10 YANG STYLE (TAI CHI) SKILLS

LET THE HEAD FEEL LIGHT AND SENSITIVE: Like a thread holding it up, or a top knot of hair tied to the rafters and your body weight loosely hanging from it. Also, as if someone is supporting you under the occiput and jaw.

SINK THE FRONT AND RAISE THE BACK: Melt and soften the chest, feel like your spine and back are ‘charged’. Let the front of the torso sink to the belly and the hips (kwa), whilst lifting and focusing on the back

FEEL FULLNESS AND EMPTINESS OF THE LEGS: Relax the muscles of the belly, hips and thighs. As you shift your weight, you will feel the leg with the weight on it is fuller, heavier than the leg without the weight. Focus on the different feeling of the legs, know which leg your weight is on – this is the full leg. Keep the knees aligned with the feet, weight spread evenly through the feet and sit in the kwa. Pause before stepping

.SEEK STILLNESS IN MOVEMENT: Pause before stepping, only move the empty leg when you are fully rested on the full leg. This pause should be encouraged. Giving yourself the time to pause before stepping is good for you. You can also feel the stillness of the central pole of balance by being aware of the twisting of the body. Focus on the Dan Tien, around 3-4 finger widths below the navel, just inside the belly.Do dissolving / softeningLink the breath with the movement.

UNITE ABOVE AND BELOW: Find your alignments (wrist to the ankles, elbows to the knees and shoulders to hips, also, elbow to the hip and hip to the feet) like a string connecting them, or a thread going through the body, or simply a direct link. The energy is rooted in the feet, developed in the legs, directed by the waist and manifested in the hands.

MOVE CONTINUOUSLY, MOVE WITHOUT BREAKS: Look for circles, move like water or through water, ‘chan ssu ching’ – silk reeling cocoon – spirals.

RELAX THE SHOULDERS AND SINK THE ELBOWS: Just keep your attention on it, keep going back to it and you will retrain your body.

RELAX THE WAIST: drop the hips to open the waist. Then the hips (kwa) can lead and the waist can turn freely.

USE MIND NOT STRENGTH: Soften the muscles and use mind-will to move. Through knowledge of the applications, consciously direct your body whilst looking for softness and clear direction of intent.

UNITE THE INTERNAL AND EXTERNAL: Be aware when you practice.

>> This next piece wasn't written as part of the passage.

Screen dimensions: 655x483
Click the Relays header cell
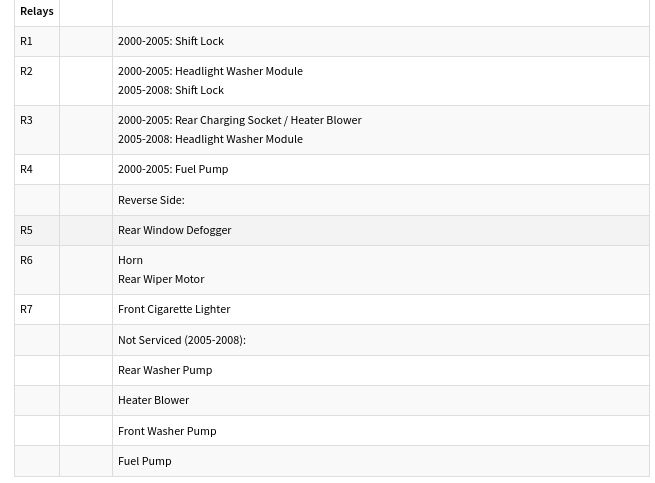click(x=37, y=11)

It is the ‘Shen’ the amalgam of thoughts, spirit and consciousness that move you. Unite internal and external means unite Spirit and body. This is done by having a spacious awareness of your body, mind and environment.

Relax

The Chinese word for relax is ‘Song’. It can be translated as relax, but also, soften, loosen, to let go. If you watch a teacher in China demonstrate ‘Song’, you can see them actively checking their body and softening the musles, letting go. They then take that state into their Tai Chi practice.

One way to relax is to do the Qi gong practice of dissolving. This is where you focus on the outer border of an area of tension and feel as if it can melt like wax becoming warm, melting and dropping down. You can also visualise ice melting to become water or even steam and come straight out of the body. This is best developed in a natural standing posture. This melting practice can be done for anything from 2 – 10 minutes to start with.

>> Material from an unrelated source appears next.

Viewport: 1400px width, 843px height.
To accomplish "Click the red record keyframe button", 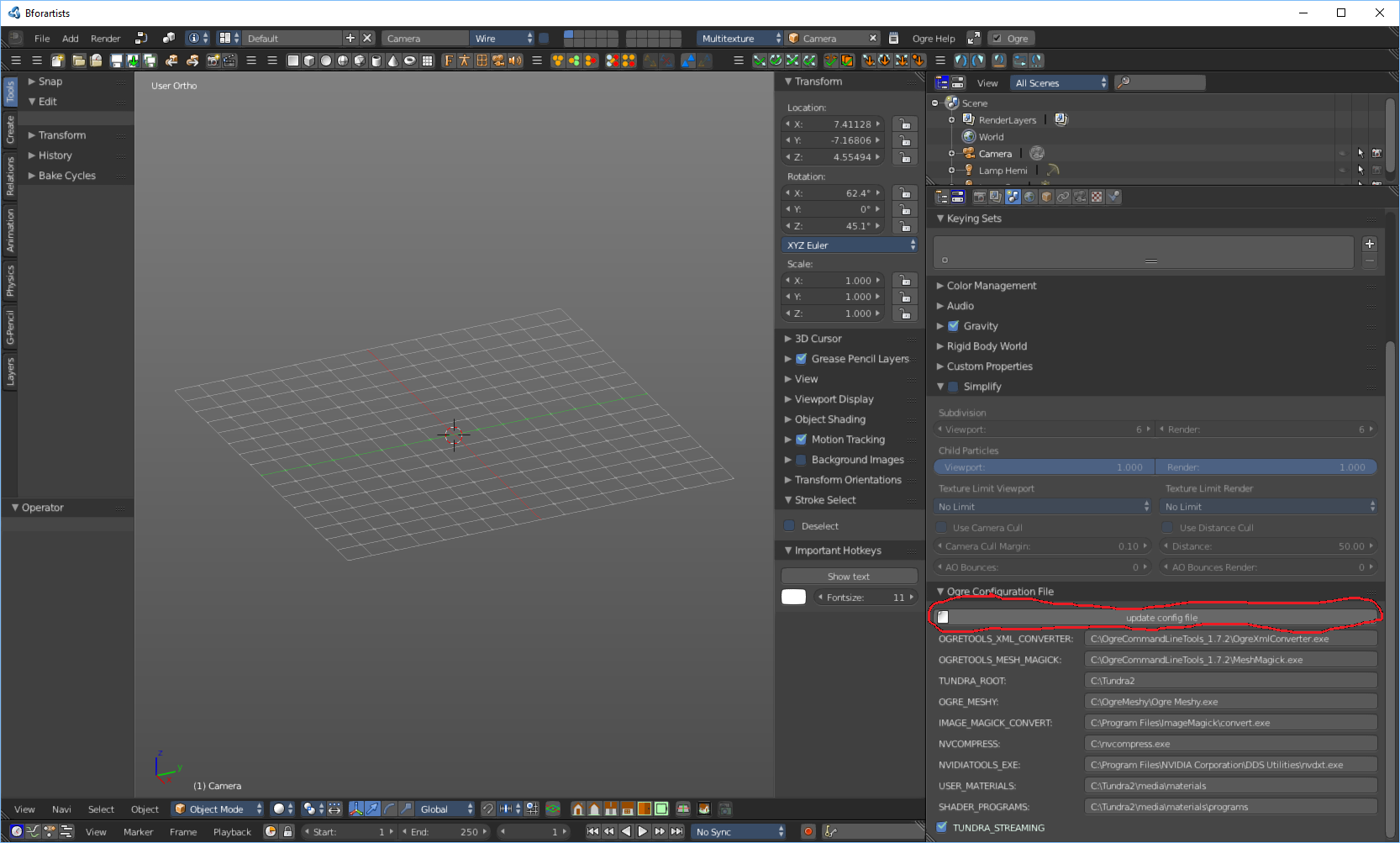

By far the biggest trick to relaxing is to keep your mind on it. Just a gentle, casual awareness of the process of relaxing / softening. In the little pauses in life, check and relax, soften, let go. The magic of relaxing is in returning your attention to it. If you keep glancing back at yourself through the day, seeing what you can soften, you will change your awareness to one of watchful, kind attention. This will change your state and eventually effect those around you.

Water

To move like water is one of the greatest gifts you can give yourself when doing Tai Chi. To be still like a deep fjord, or constantly moving and untamed like a stormy sea is a wonderful feeling. Water can be fluid, ice or steam. It can change. It can change whilst keeping it’s nature. That is what you can do. You can change, flow and adapt. In Tai Chi you can be contracting then expanding, slow then fast.Don’t get fixed on one way of doing Tai Chi, be open.

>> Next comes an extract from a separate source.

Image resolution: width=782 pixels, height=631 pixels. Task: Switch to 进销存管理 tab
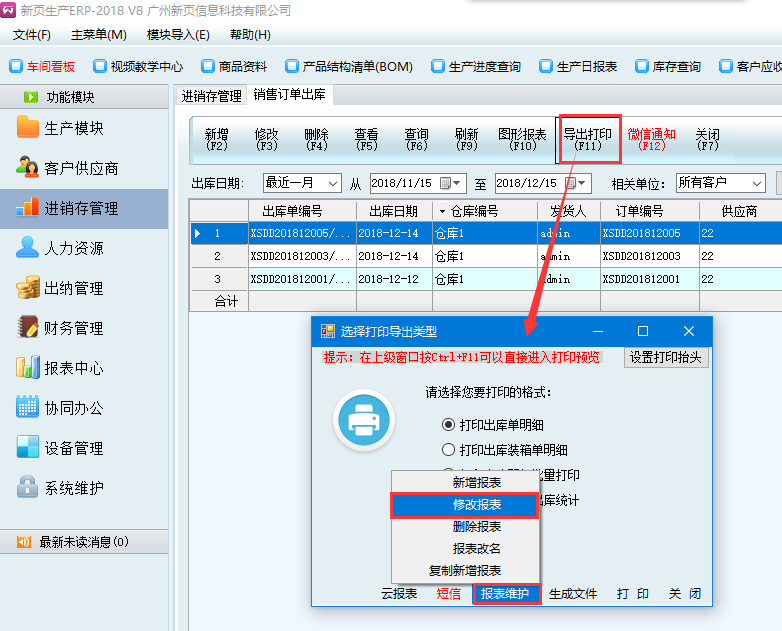click(x=211, y=96)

There are so many opportunities to be free from tension and pain if we allow ourselves to change like water. Tai Chi is the physical embodiment of change if we let it be. If you are lucky enough to live near the sea, mimic its nature. Stand where you can see the water and be with it, letting it guide your movements. It is liberating and unifies you with nature. You can focus on a pond or a lake, then the clouds – that’s a lovely one to do. It is good to go back to the same spot on different days and witness the changing states of the environment.

We get fixed, we get so fixed all the time, we get buried in ourselves. When we are guided by water in its different states, we release ourselves from that fixed state. Then we are free to merge with nature whilst remaining embodied and present.